■ To do: Scan the entries below and count the lines holding the string "Developers". Supply only the number.

# # #

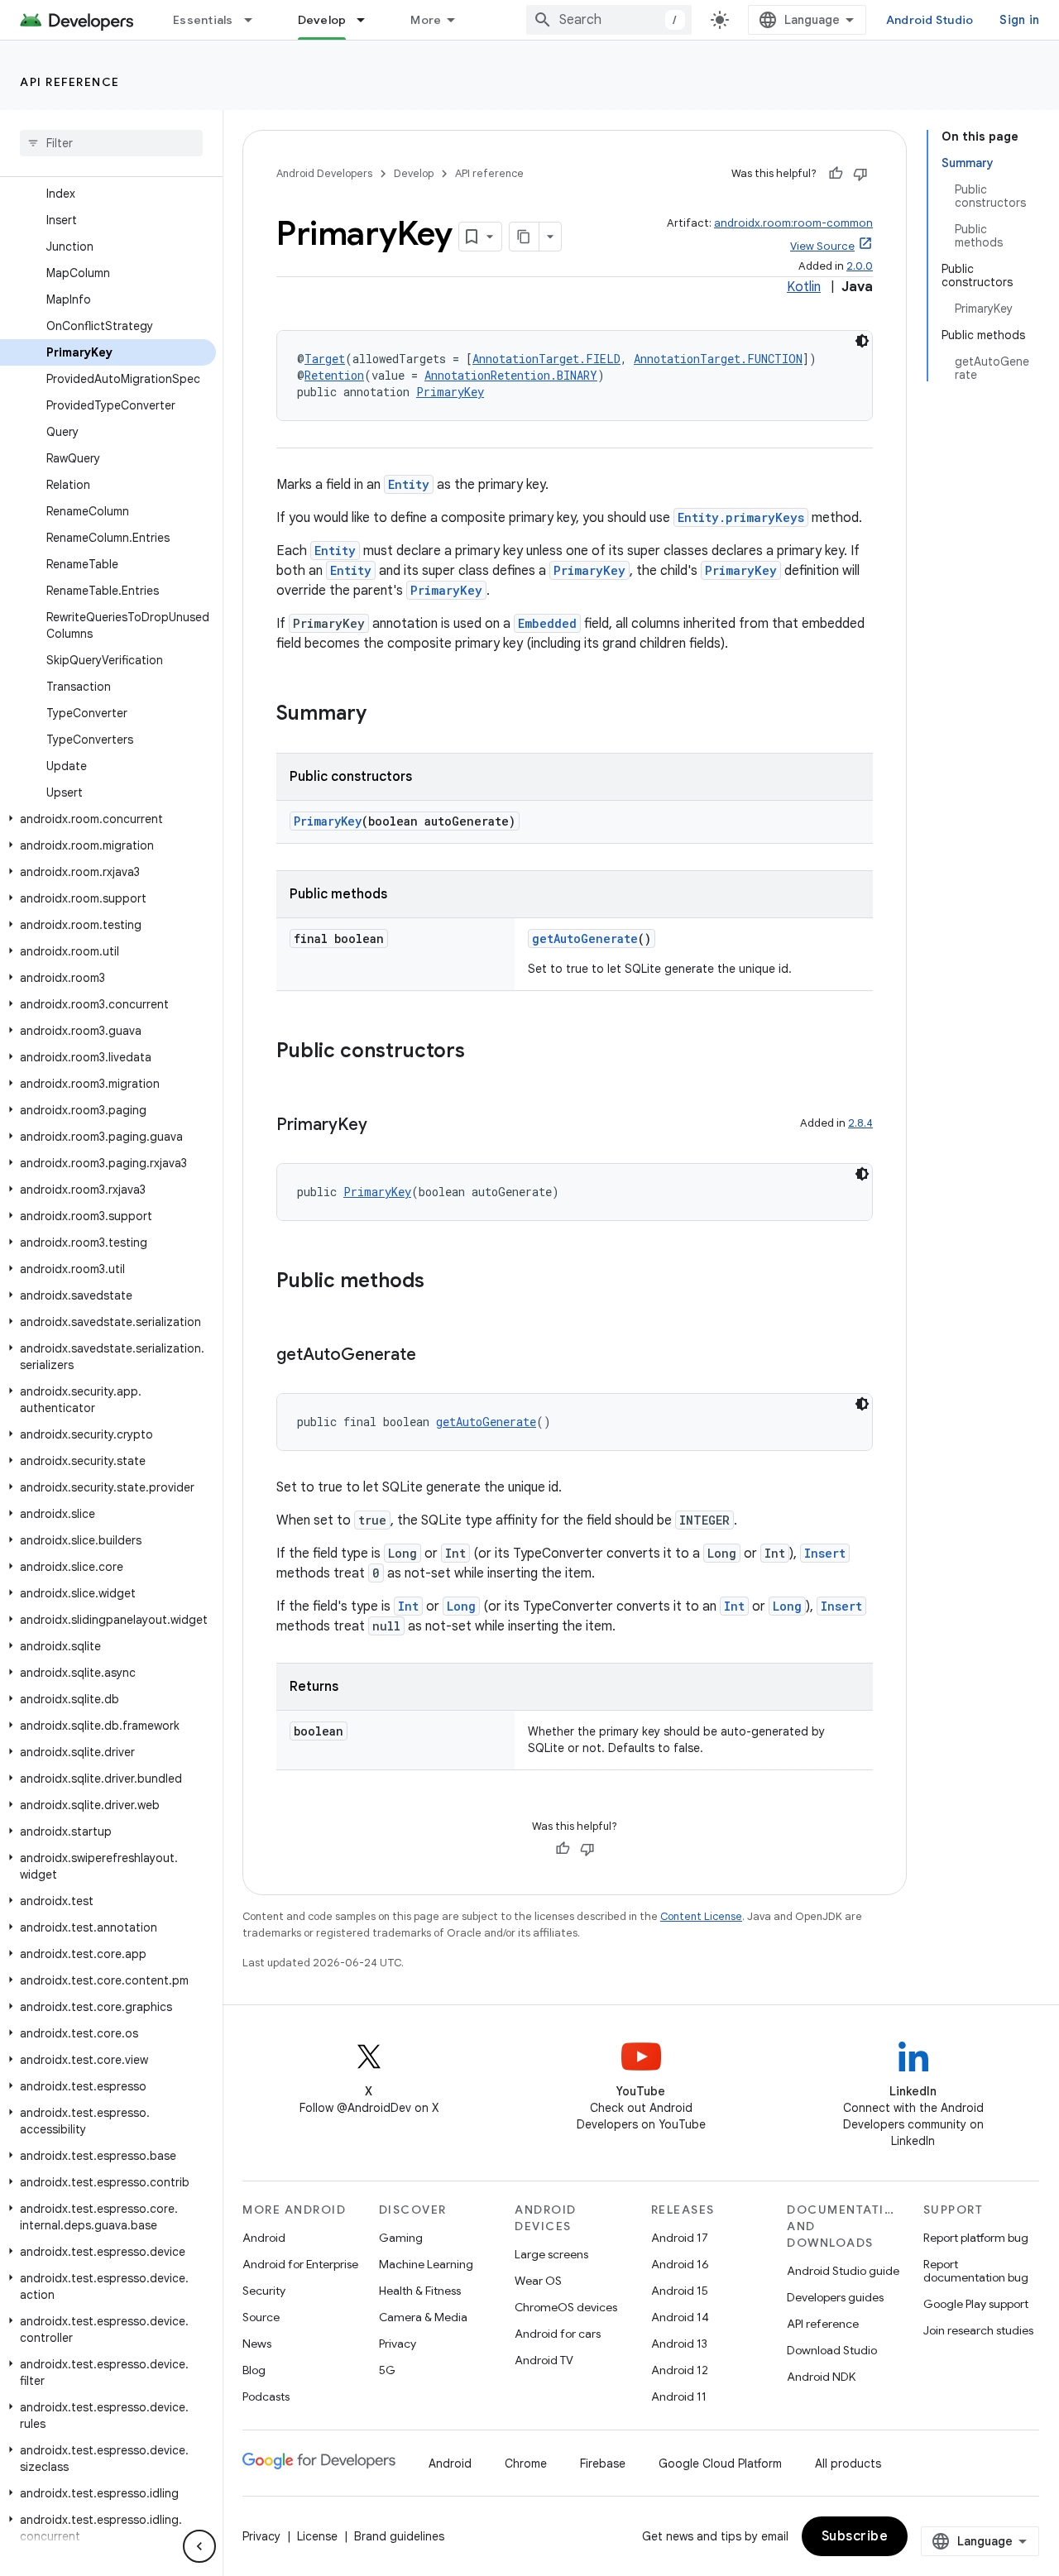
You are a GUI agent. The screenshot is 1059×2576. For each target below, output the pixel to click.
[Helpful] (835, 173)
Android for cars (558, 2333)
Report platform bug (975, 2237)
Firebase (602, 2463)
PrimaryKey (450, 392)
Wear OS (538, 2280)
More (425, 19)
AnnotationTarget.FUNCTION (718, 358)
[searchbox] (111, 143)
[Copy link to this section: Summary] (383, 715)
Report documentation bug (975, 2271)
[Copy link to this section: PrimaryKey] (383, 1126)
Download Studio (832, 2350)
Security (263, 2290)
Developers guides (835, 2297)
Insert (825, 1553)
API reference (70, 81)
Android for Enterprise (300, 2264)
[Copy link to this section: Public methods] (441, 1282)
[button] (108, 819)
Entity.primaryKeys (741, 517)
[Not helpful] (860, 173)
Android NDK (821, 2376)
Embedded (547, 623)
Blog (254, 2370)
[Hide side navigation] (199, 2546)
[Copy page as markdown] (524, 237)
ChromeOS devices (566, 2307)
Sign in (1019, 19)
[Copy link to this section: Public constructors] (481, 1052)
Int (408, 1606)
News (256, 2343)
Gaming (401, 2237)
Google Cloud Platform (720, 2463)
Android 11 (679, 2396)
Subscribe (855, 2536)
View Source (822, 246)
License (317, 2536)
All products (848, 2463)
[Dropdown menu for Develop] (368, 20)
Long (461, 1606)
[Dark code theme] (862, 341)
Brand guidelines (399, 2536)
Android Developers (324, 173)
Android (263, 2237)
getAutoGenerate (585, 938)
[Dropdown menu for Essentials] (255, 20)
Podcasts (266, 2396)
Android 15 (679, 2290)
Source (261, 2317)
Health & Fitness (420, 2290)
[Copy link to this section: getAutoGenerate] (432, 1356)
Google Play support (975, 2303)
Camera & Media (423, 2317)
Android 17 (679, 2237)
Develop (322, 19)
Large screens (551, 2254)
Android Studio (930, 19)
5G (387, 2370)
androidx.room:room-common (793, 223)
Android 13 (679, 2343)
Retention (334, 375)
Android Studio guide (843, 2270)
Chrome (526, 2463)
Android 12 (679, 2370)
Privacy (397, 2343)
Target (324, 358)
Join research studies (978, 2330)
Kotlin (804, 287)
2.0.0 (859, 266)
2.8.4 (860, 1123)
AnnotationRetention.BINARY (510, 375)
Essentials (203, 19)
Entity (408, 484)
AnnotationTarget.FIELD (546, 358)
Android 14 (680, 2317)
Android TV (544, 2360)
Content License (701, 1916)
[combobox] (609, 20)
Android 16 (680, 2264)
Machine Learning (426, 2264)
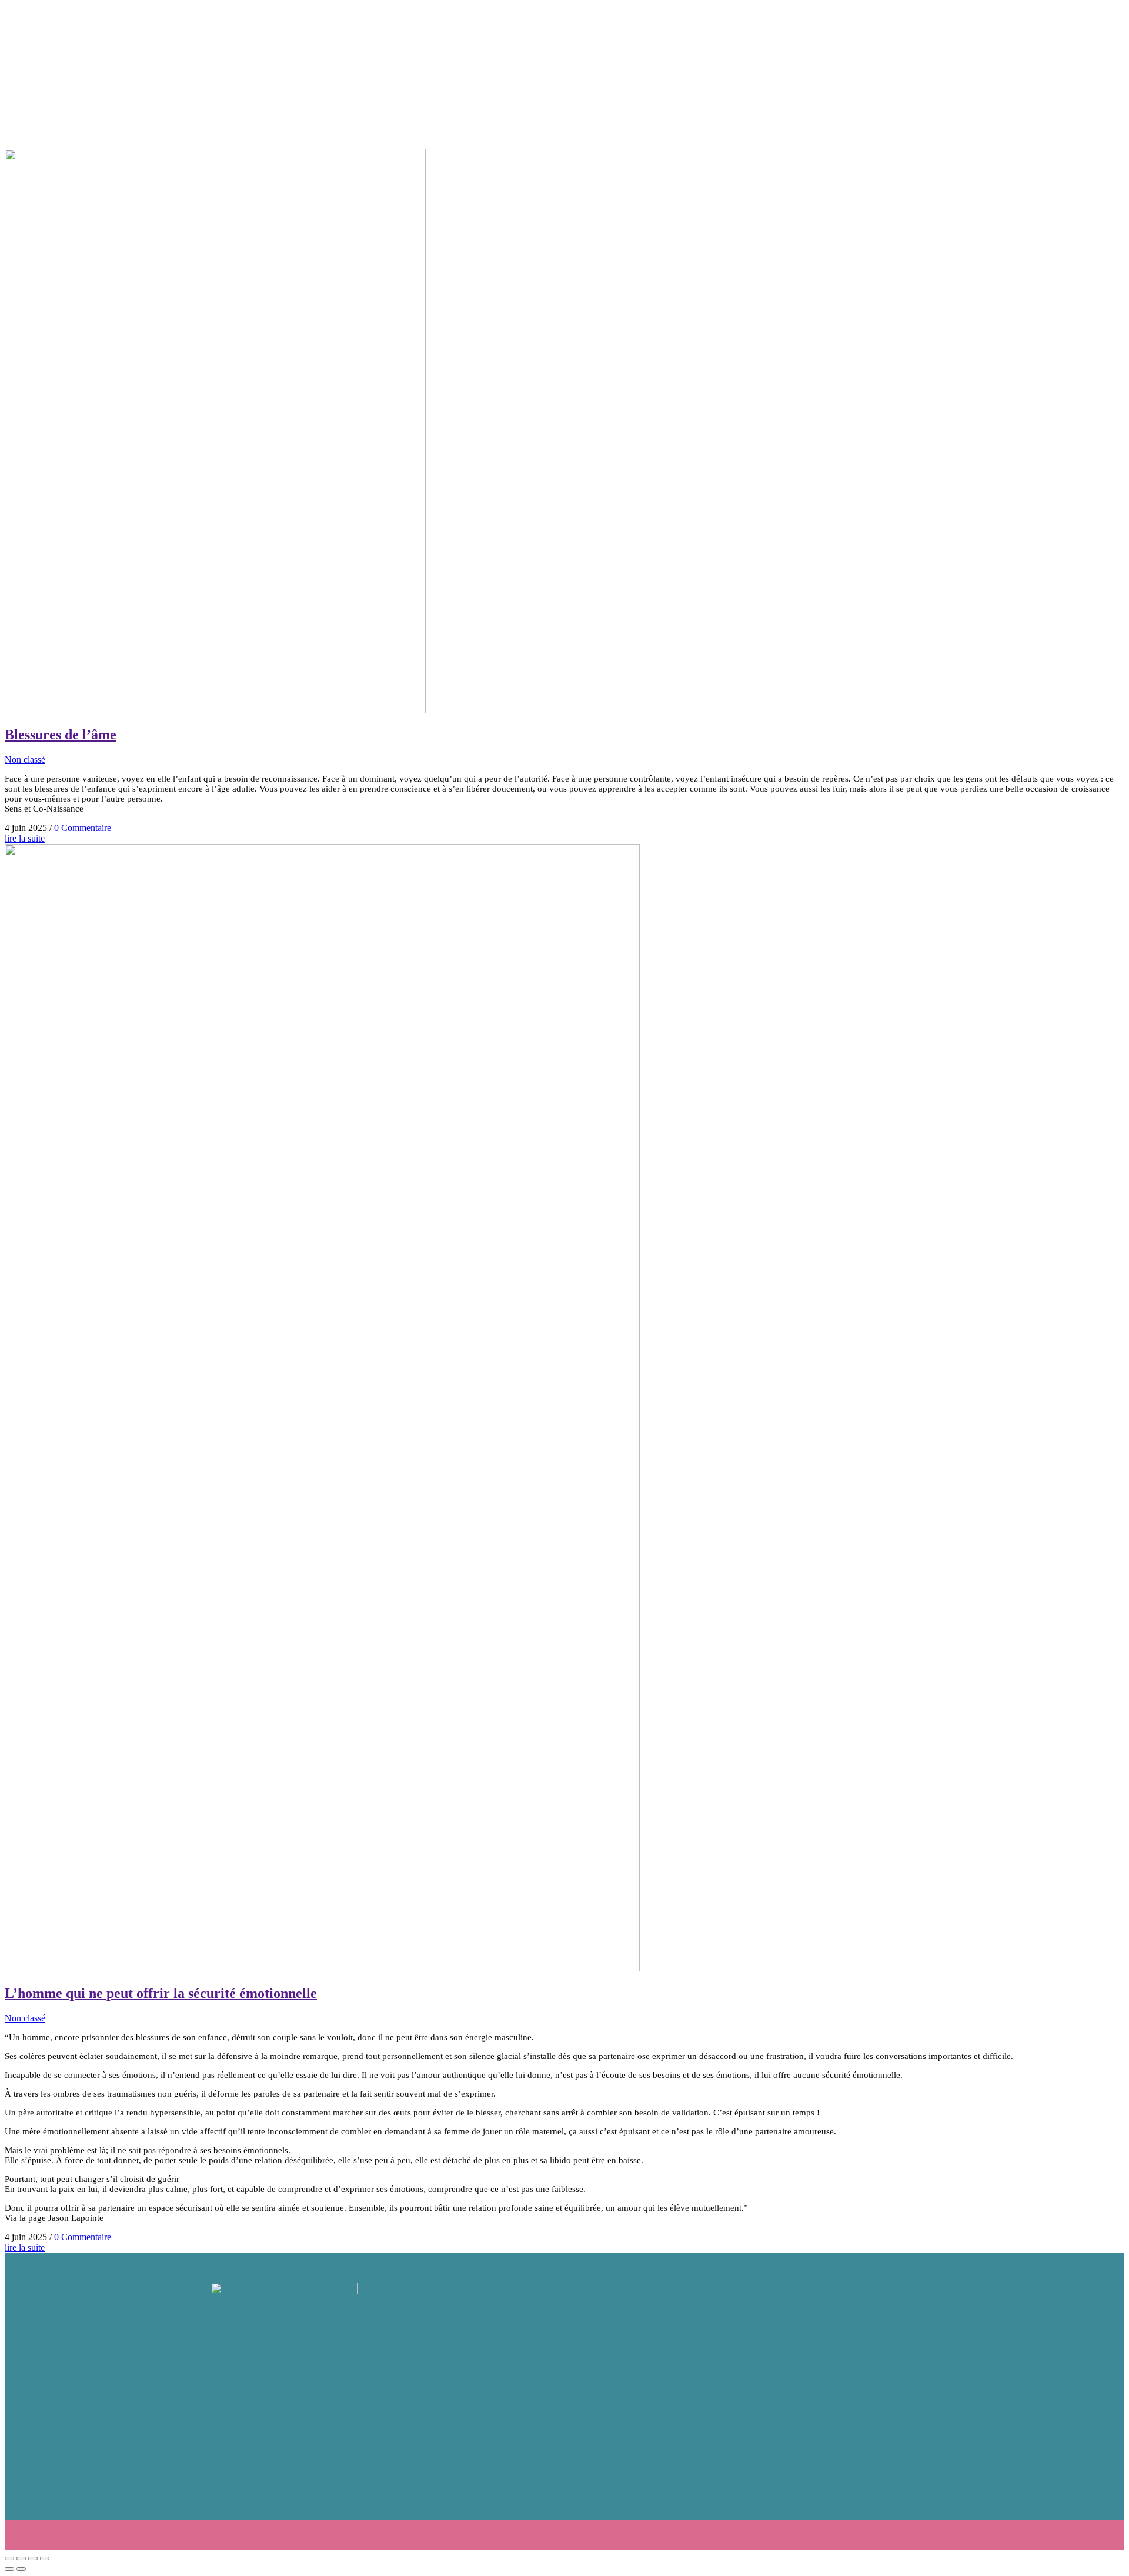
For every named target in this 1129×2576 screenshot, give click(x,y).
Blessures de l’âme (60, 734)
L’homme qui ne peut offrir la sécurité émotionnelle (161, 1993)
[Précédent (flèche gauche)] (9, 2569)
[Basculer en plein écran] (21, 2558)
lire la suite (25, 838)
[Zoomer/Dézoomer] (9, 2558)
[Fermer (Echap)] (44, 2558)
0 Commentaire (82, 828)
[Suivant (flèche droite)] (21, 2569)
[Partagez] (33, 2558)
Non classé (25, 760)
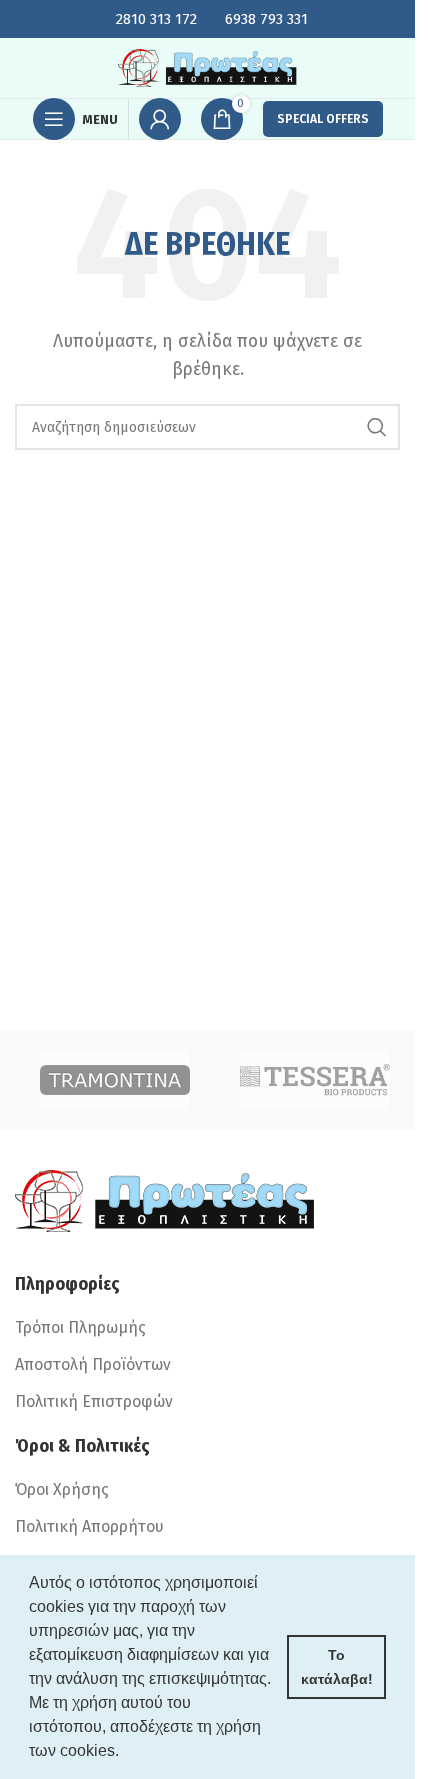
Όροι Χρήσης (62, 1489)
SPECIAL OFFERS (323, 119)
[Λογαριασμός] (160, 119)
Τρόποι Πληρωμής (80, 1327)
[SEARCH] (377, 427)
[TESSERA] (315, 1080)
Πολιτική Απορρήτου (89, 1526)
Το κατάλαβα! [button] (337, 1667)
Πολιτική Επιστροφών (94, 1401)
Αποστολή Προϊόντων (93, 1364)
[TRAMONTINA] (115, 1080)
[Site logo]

# # #

■ Answer to this exercise: 2